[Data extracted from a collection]
>>>

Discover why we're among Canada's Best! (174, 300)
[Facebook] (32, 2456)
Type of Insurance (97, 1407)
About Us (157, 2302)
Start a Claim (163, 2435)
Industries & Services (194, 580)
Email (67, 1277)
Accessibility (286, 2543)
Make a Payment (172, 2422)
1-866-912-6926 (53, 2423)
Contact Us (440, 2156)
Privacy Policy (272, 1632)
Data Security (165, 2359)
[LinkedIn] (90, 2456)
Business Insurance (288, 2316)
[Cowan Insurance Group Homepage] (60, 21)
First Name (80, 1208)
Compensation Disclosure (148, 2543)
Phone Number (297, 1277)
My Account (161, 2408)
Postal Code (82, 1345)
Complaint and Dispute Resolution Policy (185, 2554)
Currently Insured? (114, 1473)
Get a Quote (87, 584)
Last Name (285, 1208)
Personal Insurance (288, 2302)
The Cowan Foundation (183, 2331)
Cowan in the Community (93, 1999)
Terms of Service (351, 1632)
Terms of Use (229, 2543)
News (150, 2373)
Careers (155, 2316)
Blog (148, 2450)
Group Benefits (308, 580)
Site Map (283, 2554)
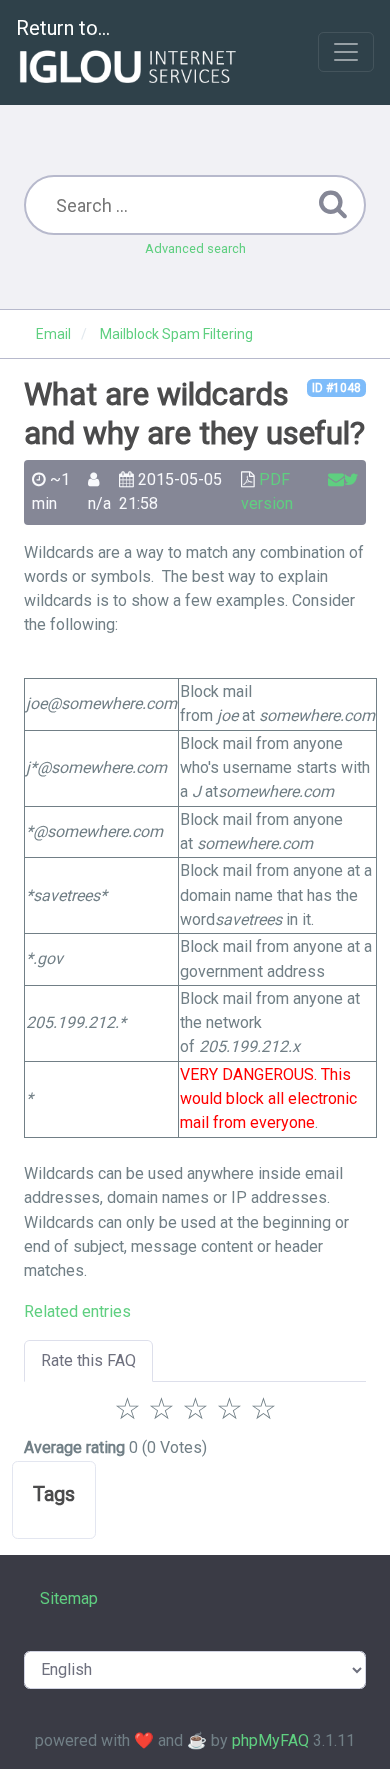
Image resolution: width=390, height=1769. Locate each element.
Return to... (63, 28)
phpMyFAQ (270, 1740)
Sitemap (69, 1598)
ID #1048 (336, 388)
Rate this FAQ (88, 1360)
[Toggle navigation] (346, 52)
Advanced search (195, 248)
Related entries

<<<

• [What is required]:
All lines from the one bearing "Complaint and Dispute" through the last line of the records, and only those, should be duplicated exactly; no picture belongs in the copy.

• [Reply]:
Complaint and Dispute Resolution Policy (185, 2554)
Currently Insured? (114, 1473)
Get a Quote (87, 584)
Last Name (285, 1208)
Personal Insurance (288, 2302)
The Cowan Foundation (183, 2331)
Cowan in the Community (93, 1999)
Terms of Service (351, 1632)
Terms of Use (229, 2543)
News (150, 2373)
Careers (155, 2316)
Blog (148, 2450)
Group Benefits (308, 580)
Site Map (283, 2554)
Image resolution: width=390, height=1769. Locate each element.
Return to... (63, 28)
phpMyFAQ (270, 1740)
Sitemap (69, 1598)
ID #1048 (336, 388)
Rate this FAQ (88, 1360)
[Toggle navigation] (346, 52)
Advanced search (195, 248)
Related entries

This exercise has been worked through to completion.